You'd be more likely to use "but" in a sentence like:
"The chicken crossed the road frequently, but he did not always get to the other side."

"Albeit", meanwhile, is a bit trickier because it needs to be clear what word it applies to, and it cannot be followed by something that could stand as its own sentence (presumably because the verb is already implied within the word "albeit"). I'm not sure how exactly that all fits together grammatically, but there are cases where it does work and cases where it definitely doesn't.
"The chicken crossed the road frequently, albeit often without success."
"The chicken was a prolific crosser of roads, albeit one with only limited success."
Those are fine. "Albeit" applies to "frequently" in the first example, telling us that the chicken was also "often without success". "Albeit" applies to "crosser of roads" in the second example, telling us that the chicken was not merely a "crosser of roads", but a "crosser of roads with only limited success".

This is not fine:
"The chicken crossed the road frequently, albeit it was hardly the safest of undertakings."
"It was" is superfluous and "albeit" would seem to apply to "frequently", but the clause which follows applies to the act of crossing the road.

It's a fiddly topic.

*I don't have a better equivalent at this point in time, but this one is imprecise and certainly would not always fit.

The Corporate Conglomerate of Arestris wrote:Technically speaking, you shouldn't start a sentence with a conjunction, however it happens anyway.

This is one of those rules where a more sensible rule has been oversimplified to prohibit perfectly permissible sentences for the sake of more people remembering it (which, in any case, doesn't really work, since in colloquial English, such fragments are incredibly useful and avoid a lot of unnecessary repetition). Because they are subordinating conjunctions, starting a sentence with "because" or "although" is allowed in formal English, so long as the clause which they are modifying is also included. Do you see what I did there?

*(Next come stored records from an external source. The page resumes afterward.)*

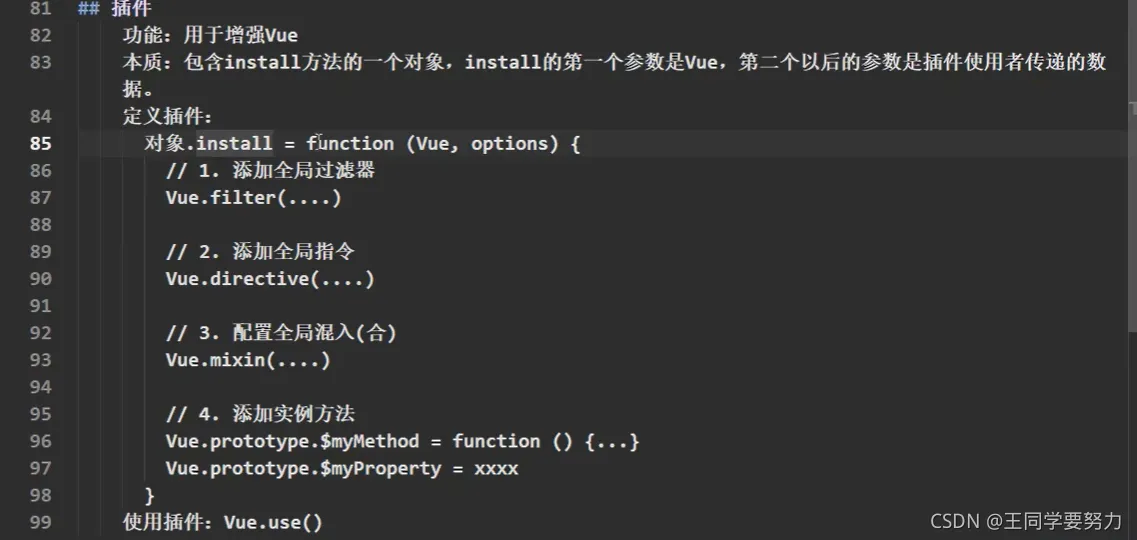This screenshot has width=1137, height=540.
Task: Click the "Vue.use()" text on line 99
Action: click(273, 522)
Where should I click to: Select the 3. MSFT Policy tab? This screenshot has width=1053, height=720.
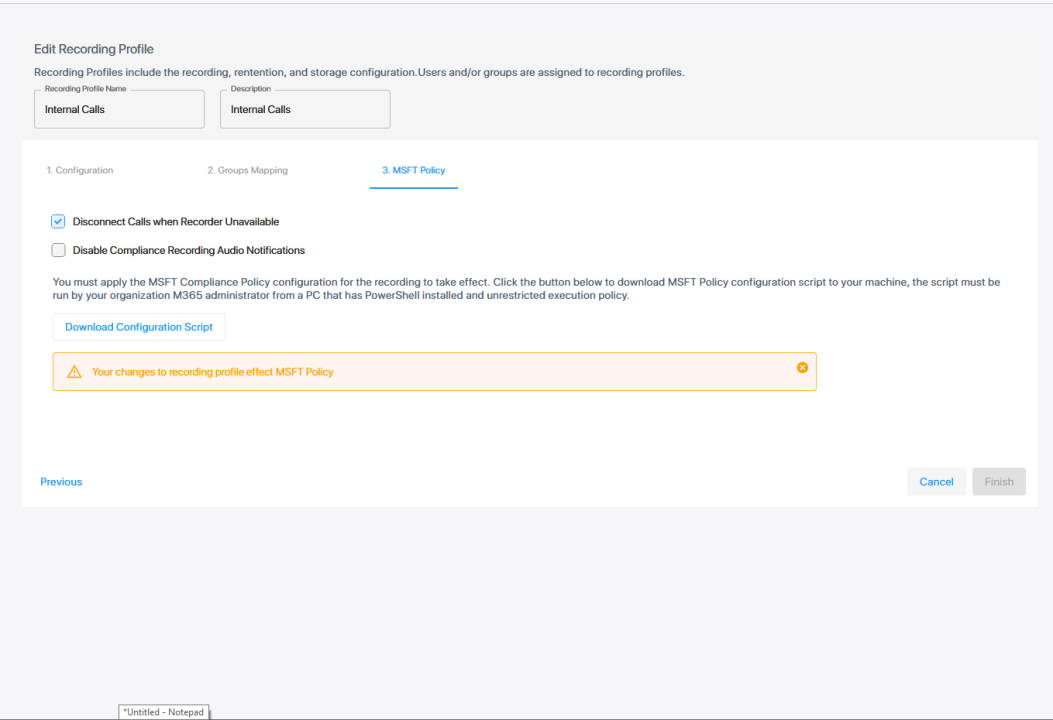(413, 171)
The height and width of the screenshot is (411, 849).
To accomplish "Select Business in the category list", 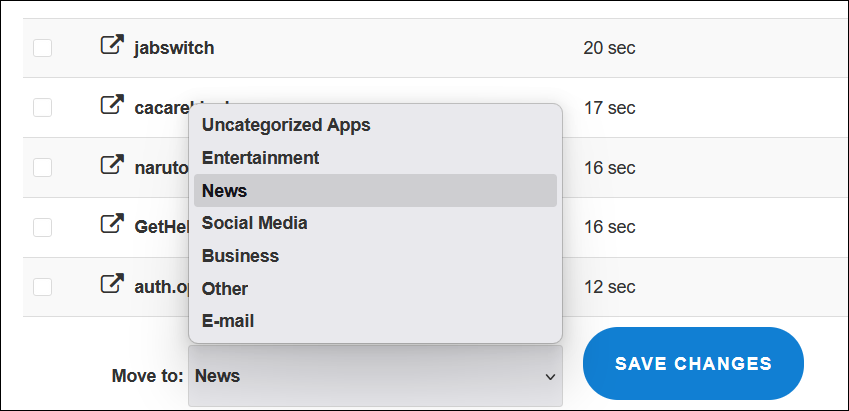I will [240, 256].
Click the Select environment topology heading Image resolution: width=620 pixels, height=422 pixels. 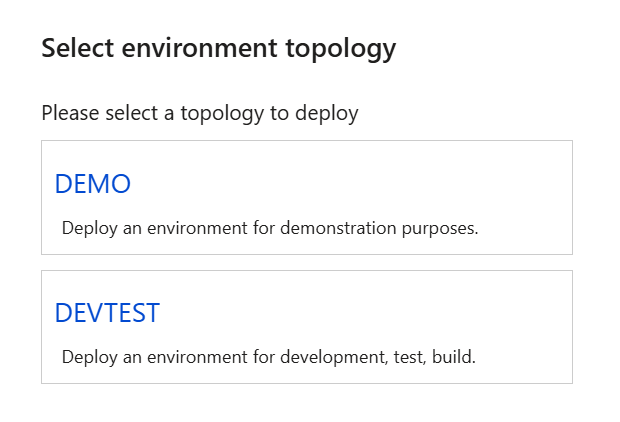pyautogui.click(x=219, y=49)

"Why did the chicken cross the road?" "Because he heard about the fantastic prices at Lidl and needed a new shower head."
This would not be acceptable in formal English, and is what the rule attempts to prohibit. "Because" is in a separate sentence which does not include the clause it's referring to. You can, however, do this:
"Because the chicken needed a new shower head, he decided that the risks inherent to crossing the road were worth bearing."
Likewise:
"Although crossing the road had always been a hazardous undertaking, the chicken decided to do so for the sake of Lidl's fantastic prices."
It simply requires that you attach the clauses together.

Sunthreit

This is the point at which I notice my dozens of superfluous and misplaced commas. Guess who's not going through that post again to fix them.

Sunthreit

I am in Vancouver Canada, yayyyy 5 hour wait!!! And then 9hour drive yayyyyy

Quensatango, Sunthreit, and Memaslovakia

The Constitutional Republic of Sunthreit wrote:Sorry for the nitpick, but wasn't the U there originally before being cast out by the Americans? They are French-derived words after all.

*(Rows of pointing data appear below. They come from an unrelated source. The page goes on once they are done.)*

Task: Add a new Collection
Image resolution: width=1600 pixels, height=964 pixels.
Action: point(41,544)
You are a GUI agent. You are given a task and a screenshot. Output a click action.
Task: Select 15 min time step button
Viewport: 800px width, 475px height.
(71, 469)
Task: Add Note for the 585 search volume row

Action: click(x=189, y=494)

As an American, I reserve the right to treat the American spelling as the correct spelling. ;)

Sunthreit

The Kapokanas of Wonderchicken wrote:As an American, I reserve the right to treat the American spelling as the correct spelling. ;)

Besides, if you go back to Latin roots they all tend to have "or" endings >:)

Wonderchicken

To borrow from Ray Stevens:

"Maybe a 'croissant.' Is that right? The French make everything so difficult. Why don't they just call it a bun?"